Alison Stine, writing at the Kenyon Review, wrote the necessary essay “On Poverty” partially in response to classism in Claire Vaye Watkins’ essay “On Pandering.”

“We are poor because we were born that way. We are poor because our husbands or girlfriends left us, or our families disowned us, or our partners abused us. We are poor because we are raising children and children need things, like food. We are poor because of illness or disability. We are poor because the city where we live is expensive, but we don’t have the savings to leave. We are poor because we spent those savings on rent. We are poor because our rent was raised. We are poor because our fifteen-year-old car broke down again. We are poor because of student loans. We are poor because there are no jobs, or there are not enough jobs, or we’re working three jobs, but none pay a living wage.
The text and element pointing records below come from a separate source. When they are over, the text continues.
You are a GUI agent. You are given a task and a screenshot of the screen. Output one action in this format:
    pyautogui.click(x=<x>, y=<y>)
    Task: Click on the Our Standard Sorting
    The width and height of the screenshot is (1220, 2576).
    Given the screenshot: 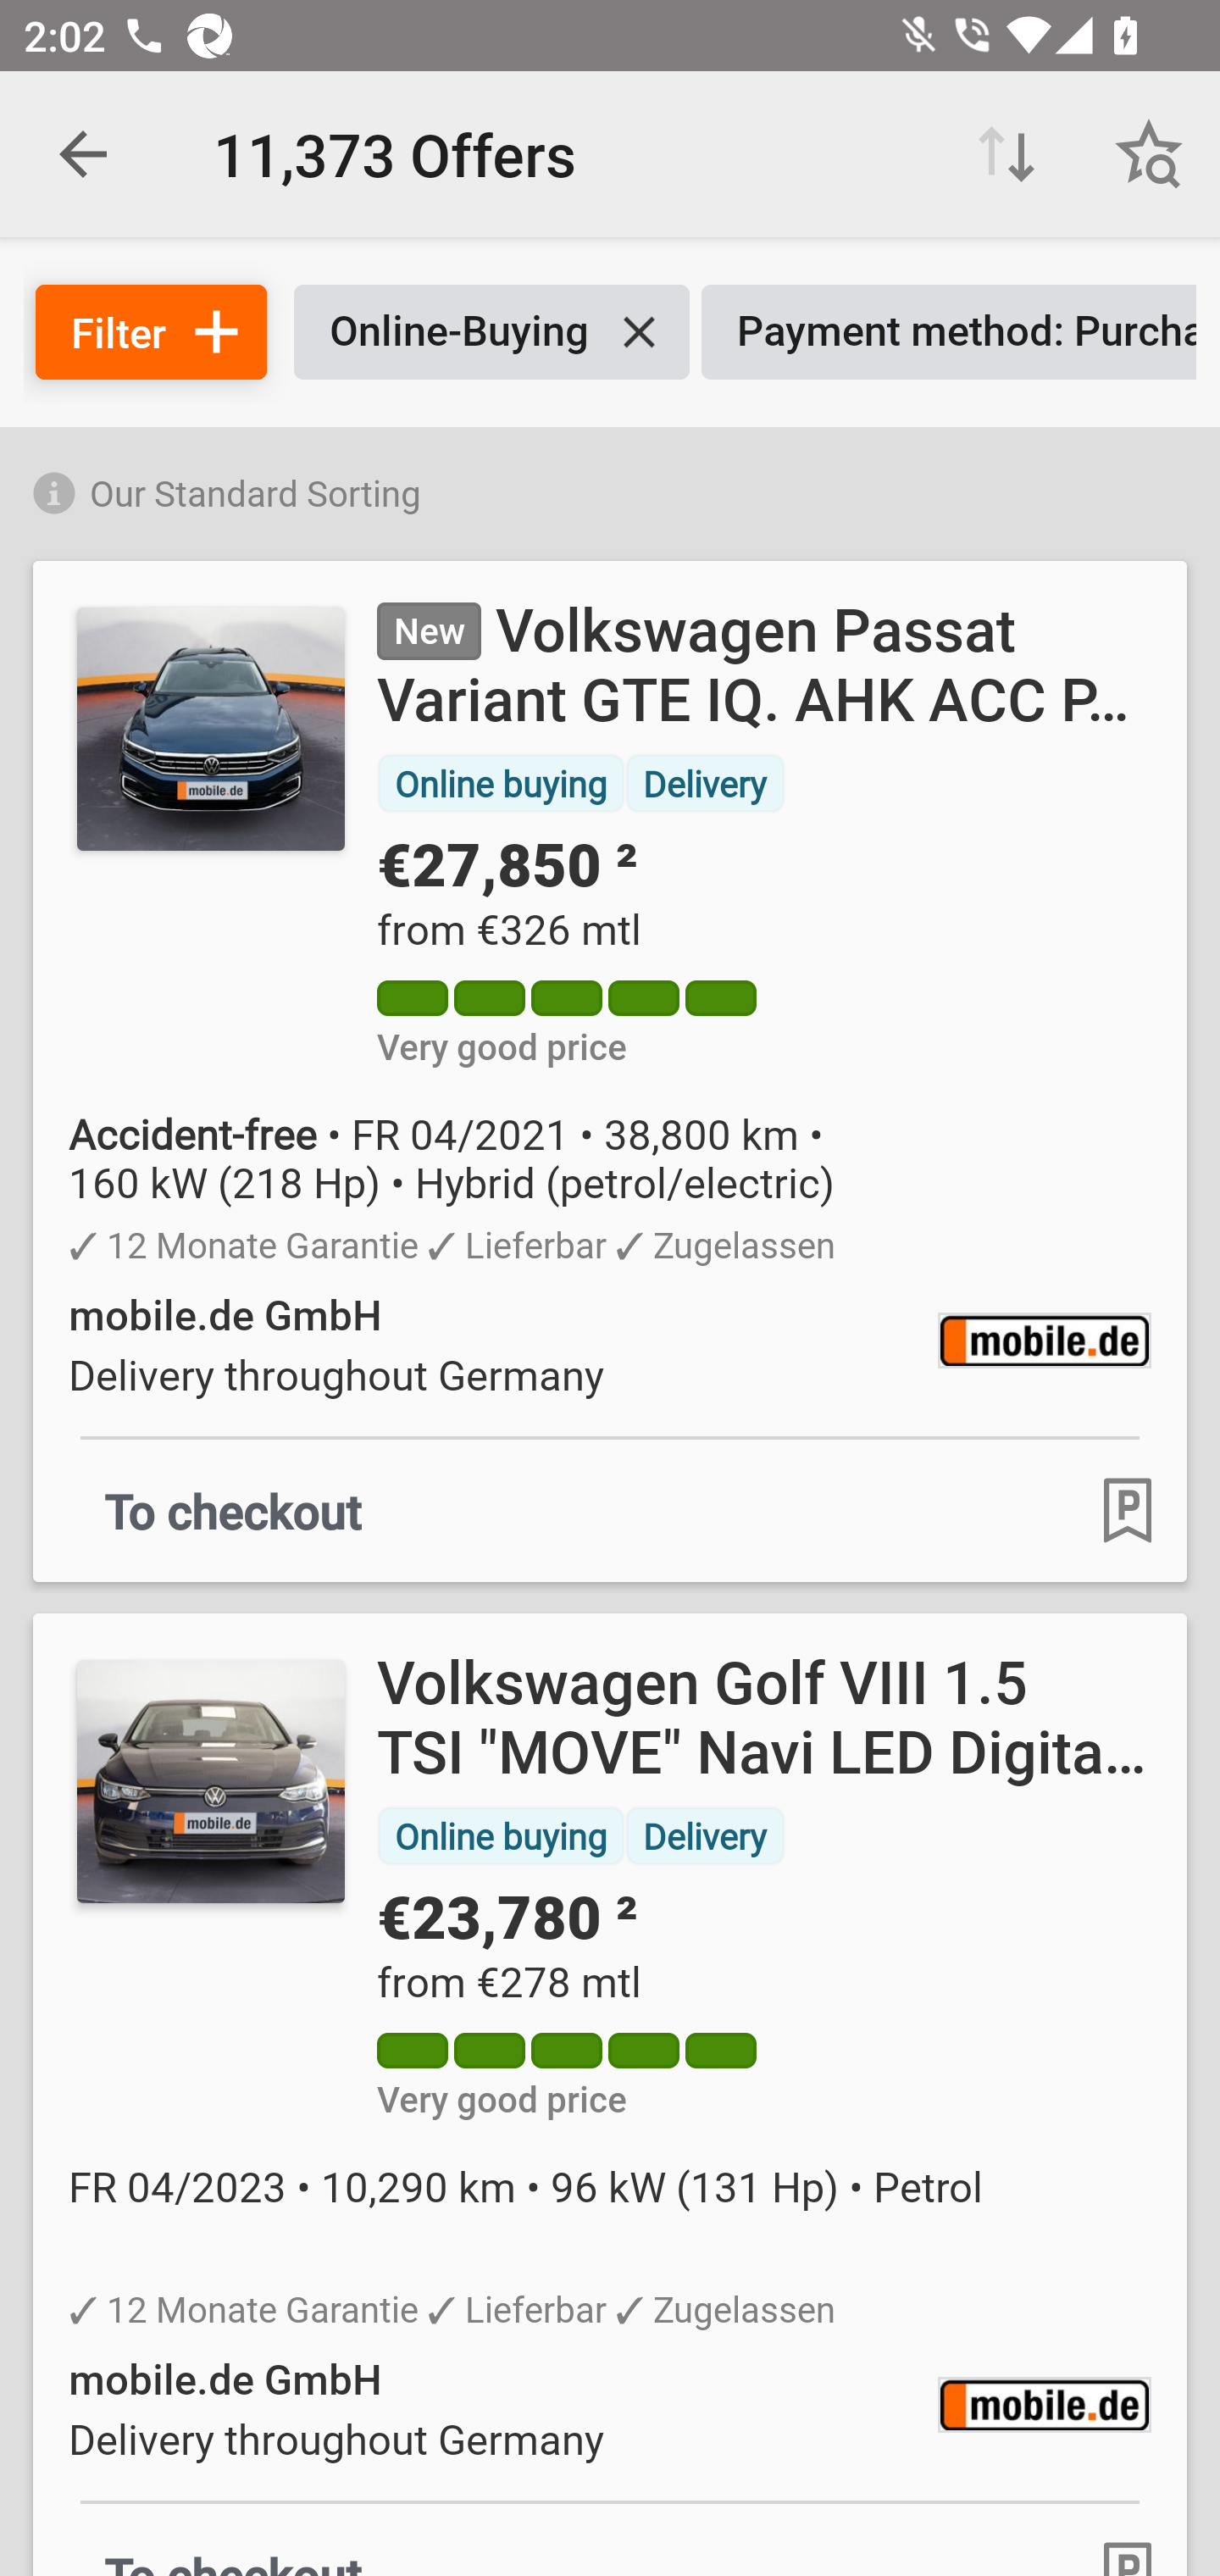 What is the action you would take?
    pyautogui.click(x=610, y=488)
    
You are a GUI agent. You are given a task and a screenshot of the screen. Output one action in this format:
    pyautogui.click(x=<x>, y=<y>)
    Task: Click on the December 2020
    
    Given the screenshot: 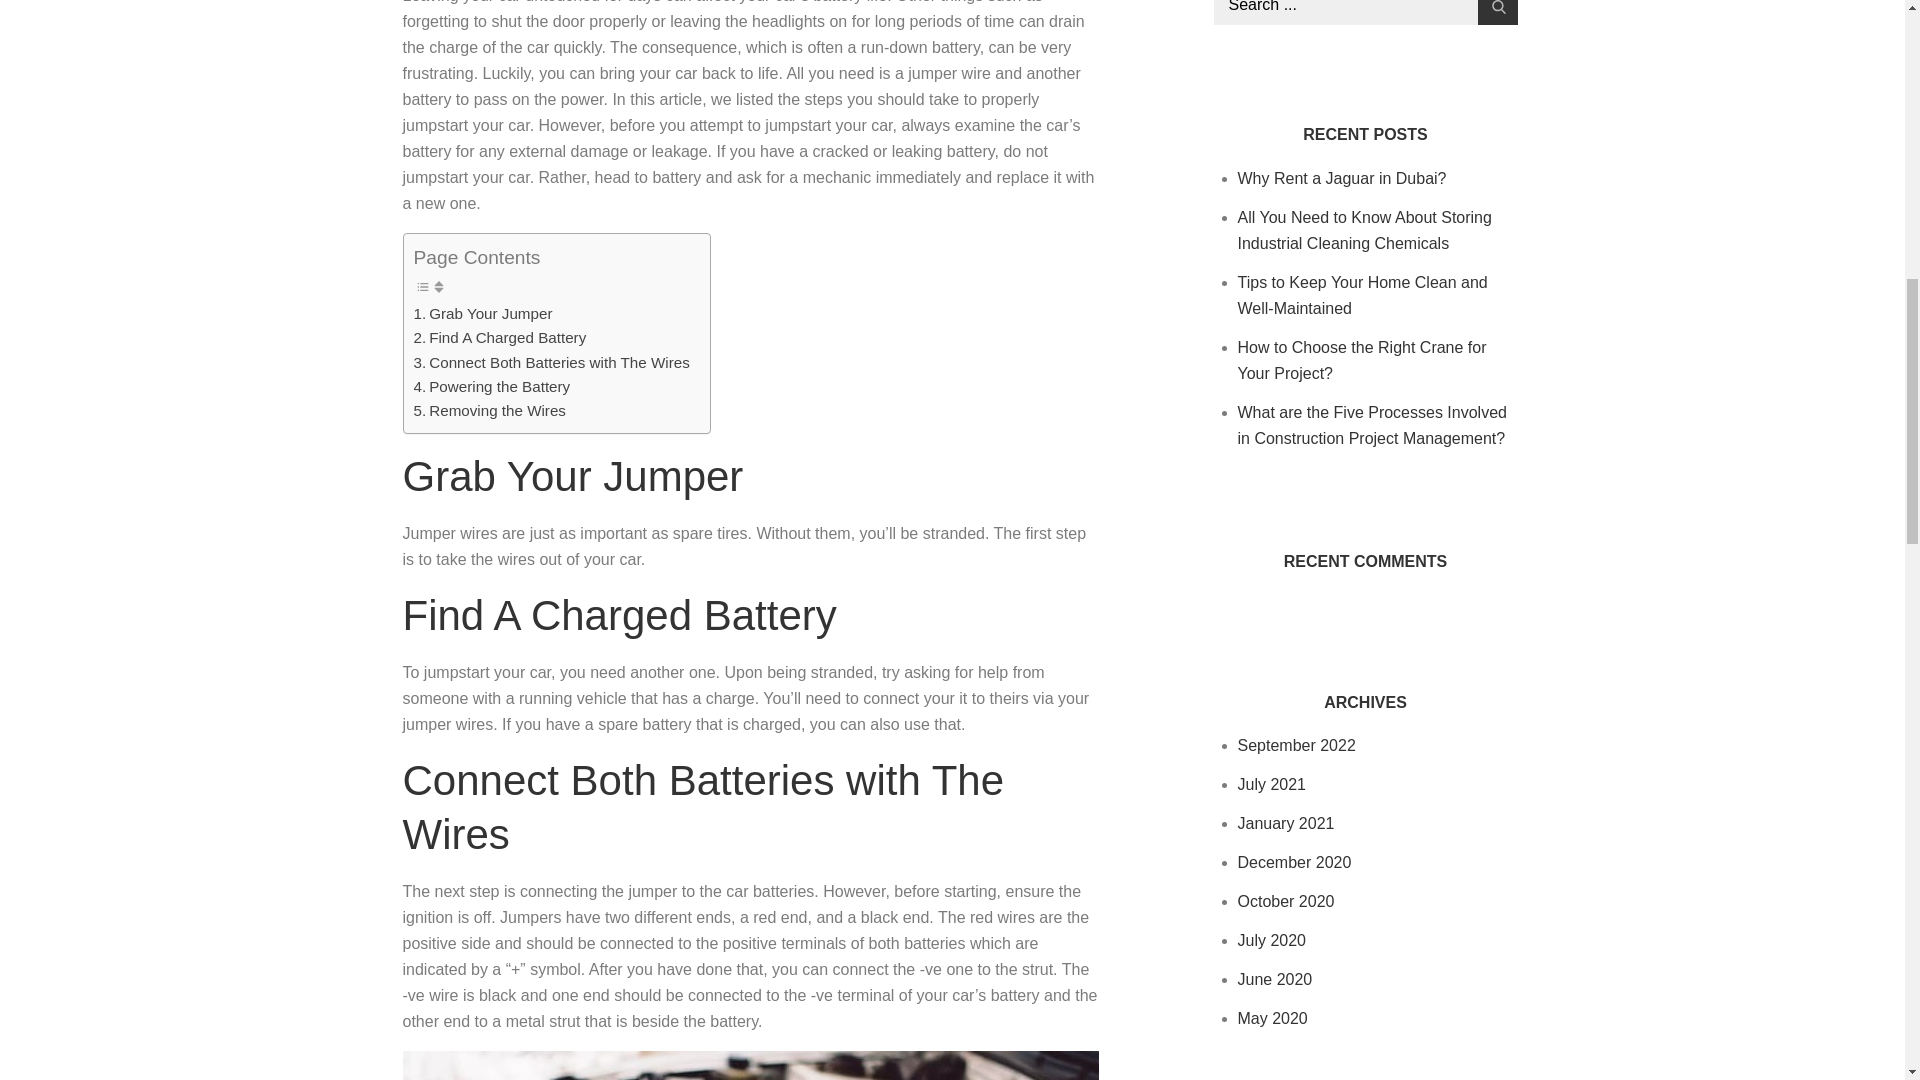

We are not poor out of lack of hard work. We are not poor because we “want it less.” We stay poor because of institutionalized sexism, racism, homophobia, transphobia, ableism, ageism, and classism.

We stay poor because doors stay closed.” -Alison Stine

To her essay I would add:

Being able to have a job, even at McDonalds, is a luxury beyond many of our disabled writers who are on provincial or federal disability, cannot work, and whose low incomes are, consequently, not only meagre but fixed and unable to ride them through any unexpected storms.